## [Work to be completed]
Pick up the excerpt on red women and colorism in Trinidad where it ends and keep writing it. The lines that follow it are not part of that excerpt.

## [Excerpted text]
[BEGIN]
The cultural tone of casual conversations around red women in Trinidad often borders on derisive (allusions to stooshness, big egos and using might arise) on the one hand, but still are always steeped in longing and mutuality. Red women end up embodying the racial mixed race fantasy at the core of an important aspect of Trinidadian identity. They are not purely black, because pure African is boring and nothing to write home about (though esteemed by many too), and pure Indian is likewise also boring (and similarly esteemed by many), whereas mixedness always seems to be used to elevate us to another plane of being when some Trinis talk about our cultural identity.

I can’t tell you how many times I have heard Trinis in the States use “mixedupness” to allude to Trinidad having progressed racially or in exemplary comparison to the United States. We are better because of this. Praise be to douglarising the nation, the red Spanish and all the mix up people. True, we have always forged identities through our (re) mixing, our creolising to quote Kamau Brathwaite, but Brathwaite, crucially, never loses sight of the source. The source is the spark and the mix is like a child born of the source. Who are we without all of that?

So the problem with red woman and red man isn’t so much that we have a problem with them on a societal level. Trinis love their red woman and red man. Jamaicans love their brownings (as Buju and Patricia Mohammed have astutely reminded us) so it really isn’t a problem in that regard. Popular local colloquialisms about redness like “if yuh eh red, yuh dead” and “de only good red ting is ah dollar” (see image of the Trinidad and Tobago dollar in its crimson glory for reference) exemplify both aspects of the equation: we love redness (and recognize its benefits) but we try to be dismissive of that love. Which I think is also why red men and red women end up on those vids. It’s a very Trini kind of contextualizing to point out what we love and twist it at the same time. It’s like picong. You have to be able to take the jamming. But more so than not, it comes from a place of love.

My mother is a lovely, dark skinned woman born and raised in Georgetown, Guyana. A daughter and grand daughter of educators and musicians, she has said to me more than once that she is so glad that she did not grow up in Trinidad as a dark skinned woman because she feels that she has encountered so many Trinidadian women of her generation who have irreparable scars of colour complexes in ways that she cannot imagine. Which is not to say that colourism and racism doesn’t exist in Guyana but that she felt shielded from it in her family background. While you might find a Jamaican who may be likely to have a frank conversation about classism and colourism, it’s really hard to do with many Trinis because we have been fed a long diet of “rainbow people”, and mixed identity utopia and “all is we is one” which we cling to so hard that it almost obscures everything else that is also taking place.
[END]
## [Information provided]
[BEGIN]
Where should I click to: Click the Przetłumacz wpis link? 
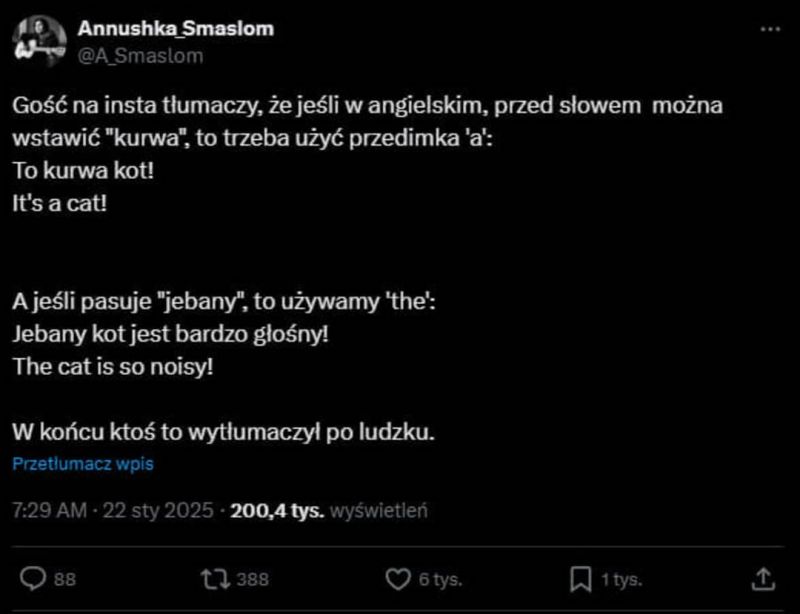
[END]
## [Written response]
And sometimes, we just don’t like to talk about things and it’s hard to fix anything if you don’t want to acknowledge that it’s taking place. We don’t like to talk about Akiel Chambers, a sad and unbearably tragic interpolation of class, colour, connections, money and death. We don’t like to talk about “white nights” at certain night clubs during the 80s and 90s though this was widely known and accepted. We also don’t like to talk about mas band colour/class segregation. All of these things are connected. Or, when you try to, someone unleashes a ridiculous woe-is-the-red-woman speech/article that completely misses the point.

Someone pointed out to me once that if you were a pretty red girl in Trinidad, you will never want for a job. Repercussions of beauty privilege are real and have tangible consequences for women especially, and who-yuh-know is the bane of social existence in Trinidad and Tobago, plus Trinis are pretty superficial people (love allyuh bad, but on the real, we are). So, it’s not “hating” to point out the obvious. Traditionally, red women were hired as bank clerks in post colonial Trinidad and everyone knew that they predominated the flight attendants on the national carrier for many years: women of a certain look/social class. Throughout the Caribbean region, they were often the earliest beauty queens, and in many places, it would be umpteen years before a dark-skinned beauty broke the colour barrier.

Those videos are amusing and may be irreverent to some and they beat anything ever created by Buhwamoder any day, who I hope has disappeared off the radar for good. But most of all, they expose some of our particular cultural love and anxieties around skin colour: the constant fear of a red man being “taken” away clearly exemplifies how prized he is to hold on to at all costs and how much all other women must covet him; the red woman who “stands out” and juggles multiple men purely on the basis of her desirability to them and for them to be connected to (is entirely looks-based and colour-based because she is not sleeping with any of them as the vid clearly notes). These are very poignant constructions of the hierarchy of skin colour for both men and women and like it or not, very much representative of who we are as people.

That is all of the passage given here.